### BRANO:

Al fine di evitare che le misure prese nel quadro degli accordi di Schengen e, in particolare, quelle relative al SIS, comportino abusi ai danni dell’individuo, gli Stati aderenti alla Convenzione hanno deciso di adottare delle disposizioni tali da garantire un livello di protezione pari almeno a quello sancito dai principî enunciati dalla Convenzione del Consiglio d’Europa del gennaio 1981, relativa alla protezione dell’individuo in relazione alla registrazione elettronica di dati personali. Con la Convenzione di Schengen, inoltre, viene istituito un Comitato che si fa garante della corretta interpretazione degli accordi di Schengen, cioè dell’Accordo e della Convenzione di applicazione. Tale Comitato, che delibera all’unanimità, è competente ad adottare disposizioni esecutive più particolareggiate.
La Convenzione di applicazione stabilisce altresì che le sue disposizioni siano applicabili solo in quanto compatibili con il Diritto comunitario e che ogni Stato membro della Comunità economica europea (CEE) possa aderire agli accordi. Tale disposizione è fondamentale, in quanto ha di fatto permesso l’estensione dell’accordo di Schengen dai cinque paesi iniziali alla quasi totalità dei paesi membri dell’UE. Infatti, l’Accordo e la Convenzione di Schengen si sono estesi progressivamente a tutti gli Stati membri. Gli accordi vengono firmati dall’Italia il 27 novembre 1990, dalla Spagna e dal Portogallo il 25 giugno 1991, dalla Grecia il 6 novembre 1992, dall’Austria il 28 aprile 1995 e da Danimarca, Finlandia e Svezia il 19 dicembre 1996.
La Convenzione di Schengen entra in vigore il 26 marzo 1995 per Belgio, Francia, Germania, Lussemburgo, Olanda, Portogallo e Spagna. In realtà, la Convenzione di Schengen doveva entrare in vigore il primo gennaio 1993, in coincidenza con l’avvio del Mercato unico europeo. Il ritardo di oltre due anni rispetto alla data preventivata è riconducibile alle difficoltà relative alla creazione del sistema SIS. Per quanto riguarda l’Italia, l’accordo diventa operativo solo il 26 ottobre 1997, benché l’Italia abbia ratificato l’Accordo e la Convenzione di Schengen già con la legge n. 388 del 30 settembre 1993. L’Italia aderisce agli accordi di Schengen solamente nel 1997 a causa di due problemi: da un lato, la mancata approvazione di una legge sulla protezione dei dati personali da parte del parlamento, dall’altro le difficoltà incontrate nella partecipazione al SIS.

### PROBLEMA SCRITTO:
Continua il brano sugli accordi di Schengen, riprendendo subito dopo la sua ultima frase.

### DATI GREZZI:
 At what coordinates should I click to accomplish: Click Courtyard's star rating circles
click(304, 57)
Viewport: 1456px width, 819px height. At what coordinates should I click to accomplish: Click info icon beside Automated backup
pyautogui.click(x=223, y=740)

### RISPOSTA QUI SOTTO:
Il Protocollo sull’integrazione dell’acquis di Schengen
Dal punto di vista giuridico, fino all’entrata in vigore del Trattato di Amsterdam, avvenuta il 1° maggio 1999, gli accordi di Schengen rappresentano meri accordi intergovernativi (v. anche Cooperazione intergovernativa), nonostante ben 13 dei 15 paesi membri dell’Unione europea li abbiano sottoscritti. A partire da quella data, invece, gli accordi di Schengen entrano a far parte del quadro comunitario. Lo strumento giuridico attraverso cui gli accordi di Schengen vengono integrati nei Trattati comunitari è il Protocollo sull’integrazione dell’acquis di Schengen nell’ambito dell’Unione europea, allegato al Trattato di Amsterdam. Con l’espressione “acquis di Schengen” ci si riferisce all’insieme delle disposizioni da rispettare e delle misure da attuare nell’ambito delle materie regolate dall’Accordo e dalla Convenzione di applicazione di Schengen. Concretamente, fanno parte dell’acquis di Schengen l’Accordo e la Convenzione di applicazione di Schengen, unitamente alle dichiarazioni del Comitato esecutivo. L’elenco completo di tutti gli atti che formano l’Acquis comunitario è definito da una Decisione del Consiglio dei ministri del 20 maggio 1999.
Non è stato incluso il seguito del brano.